Las salvaguardas servían, según Clary entendía, como una especie de sistema de vallas mágicas, y rodeaban la Tierra; las habían colocado la primera generación de cazadores de sombras. Los demonios las podían traspasar, pero no con facilidad, y mantenían fuera a la gran mayoría de ellos, lo que evitaba que el mundo sufriera una invasión masiva de demonios. Clary recordaba algo que Jace le había dicho una vez; ahora parecía que hacía una eternidad: «Solía haber sólo pequeñas invasiones de demonios en este mundo, fáciles de contener. Pero cada vez más y más demonios se han ido colando por las salvaguardas».
—Bueno, es una pena —repuso Clary—, pero no entiendo qué tiene que ver con…

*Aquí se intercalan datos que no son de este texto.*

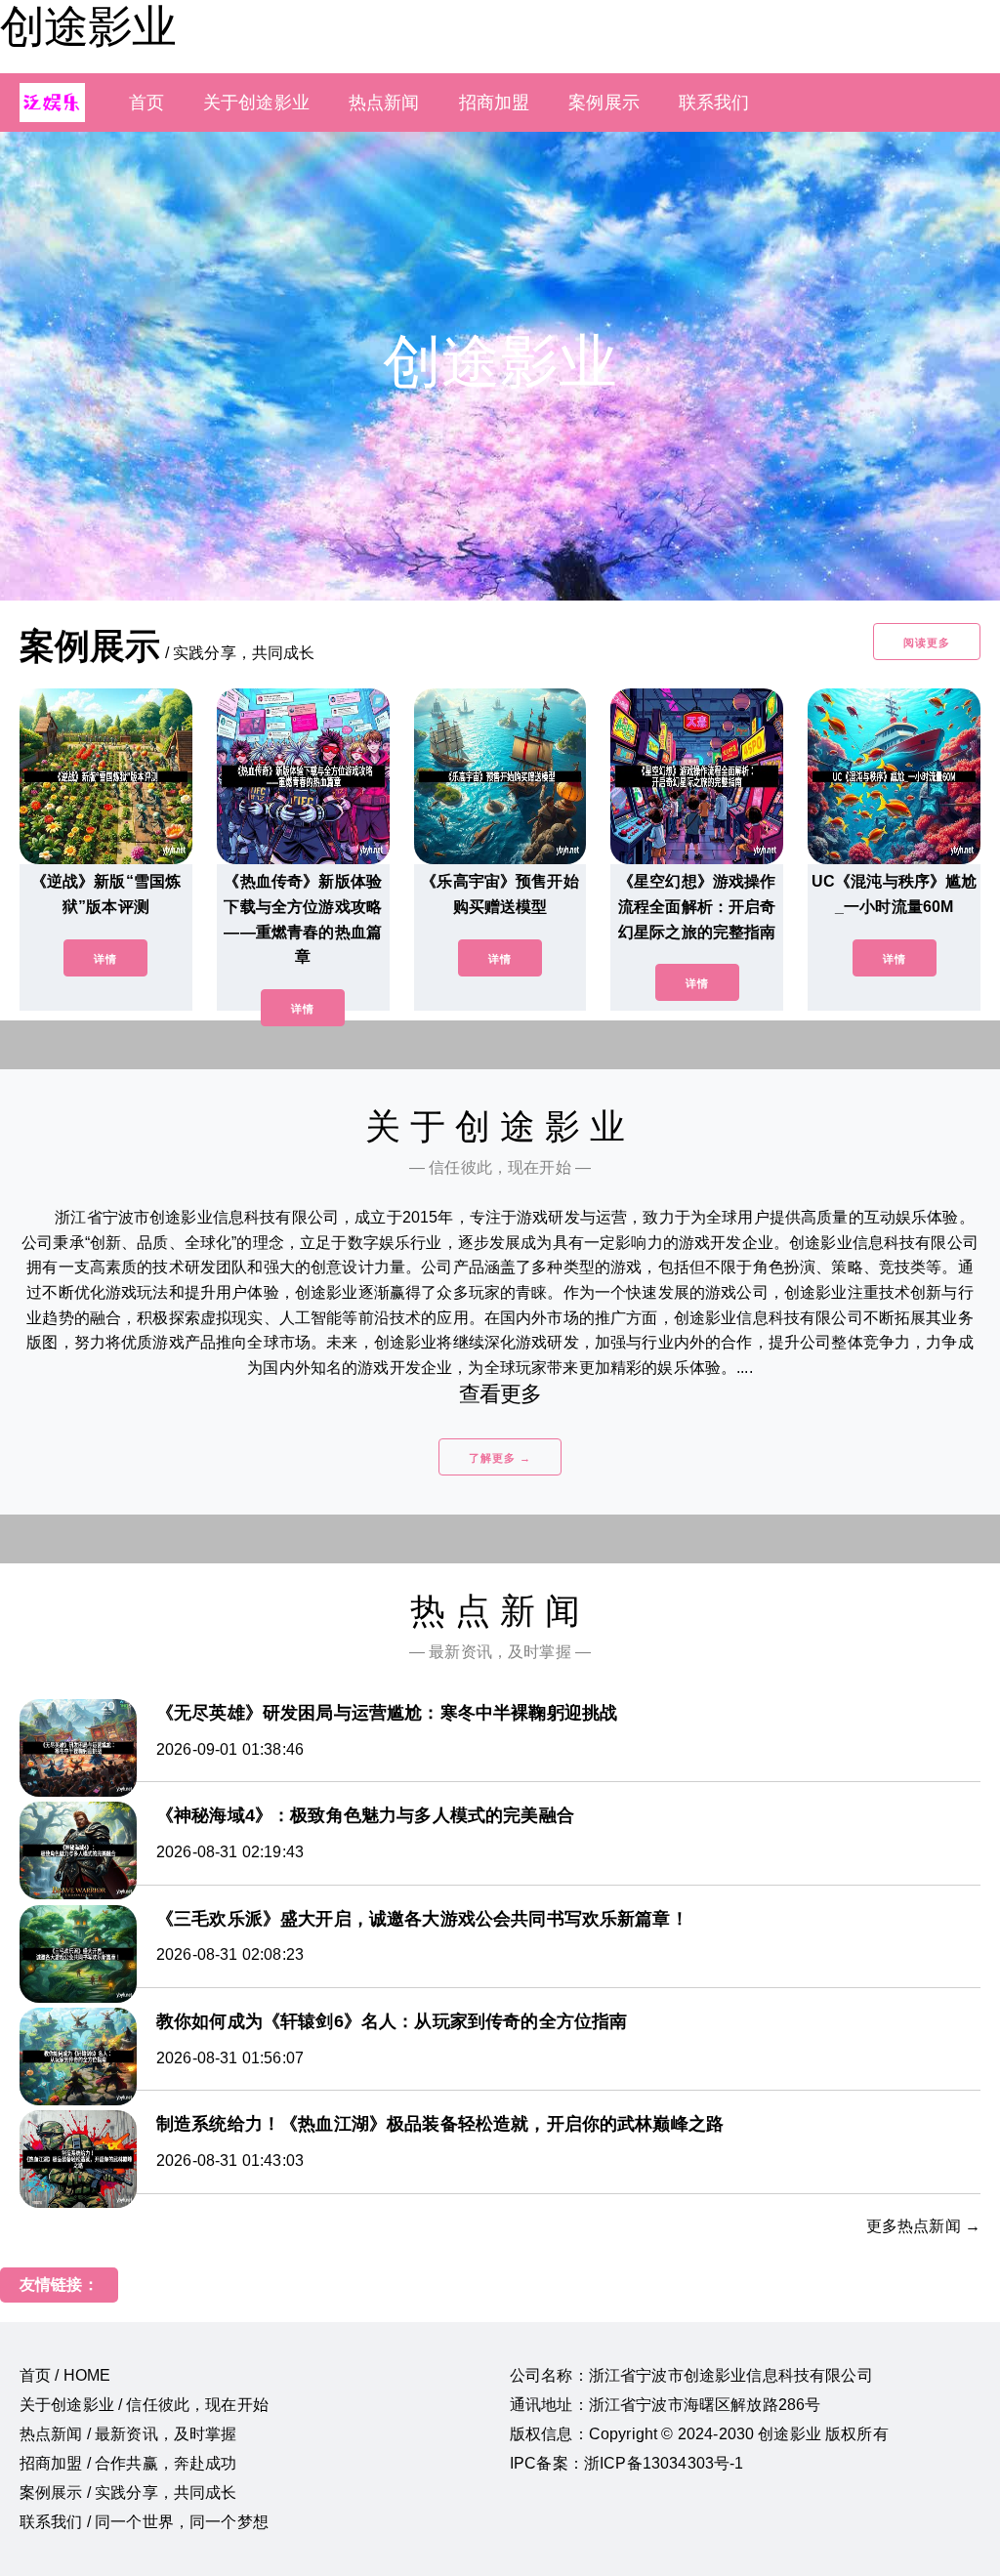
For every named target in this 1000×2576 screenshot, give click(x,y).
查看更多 (500, 1394)
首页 (146, 102)
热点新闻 (384, 102)
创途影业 (88, 26)
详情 (105, 959)
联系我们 (714, 102)
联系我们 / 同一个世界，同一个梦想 (144, 2522)
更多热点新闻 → (923, 2226)
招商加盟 (494, 102)
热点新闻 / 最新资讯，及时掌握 (128, 2434)
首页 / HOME (65, 2375)
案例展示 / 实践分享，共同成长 (128, 2492)
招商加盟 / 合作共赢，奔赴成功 (128, 2463)
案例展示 (604, 102)
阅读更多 (926, 642)
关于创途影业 (256, 102)
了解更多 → (500, 1458)
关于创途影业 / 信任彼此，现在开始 (144, 2404)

—La Clave tiene sus prioridades —la interrumpió Alec—. Buscar a Jace y a Sebastian había sido la principal prioridad durante las últimas dos semanas. Pero lo han registrado todo, y no hay señal de ellos en ningún antro de los subterráneos. Ninguno de los hechizos de rastreo de Magnus ha dado resultado. Elodie, la mujer que crió al verdadero Sebastian Verlac, confirmó que nadie se ha puesto en contacto con ella. De todas formas, eso era bastante improbable. Ningún espía ha informado de actividad inusual entre los miembros conocidos del antiguo Círculo de Valentine. Y los Hermanos Silenciosos no han podido determinar exactamente qué se suponía que debía provocar el ritual que Lilith llevó a cabo, o si tuvo éxito. El consenso general es que Sebastian, aunque le llaman Jonathan cuando hablan de él, raptó a Jace, pero eso no es nada que no supiéramos ya.
—¿Y entonces? —preguntó Isabelle—. ¿Qué significa eso? ¿Más búsquedas? ¿Más patrullas?
Alec negó con la cabeza.
—No están hablando de ampliar la búsqueda —explicó—. Le están restando prioridad. Han pasado dos semanas y no se ha encontrado nada. Los grupos enviados especialmente desde Idris volverán a casa. La situación con la salvaguarda es la prioritaria ahora. Por no hablar de que el Consejo ha estado en medio de delicadas negociaciones, poniendo al día las Leyes para adaptarlas a la nueva composición del Consejo, nombrando un nuevo Cónsul y un nuevo Inquisidor, decidiendo el diferente trato que se les dará a los subterráneos… No quieren perder el hilo de todo eso.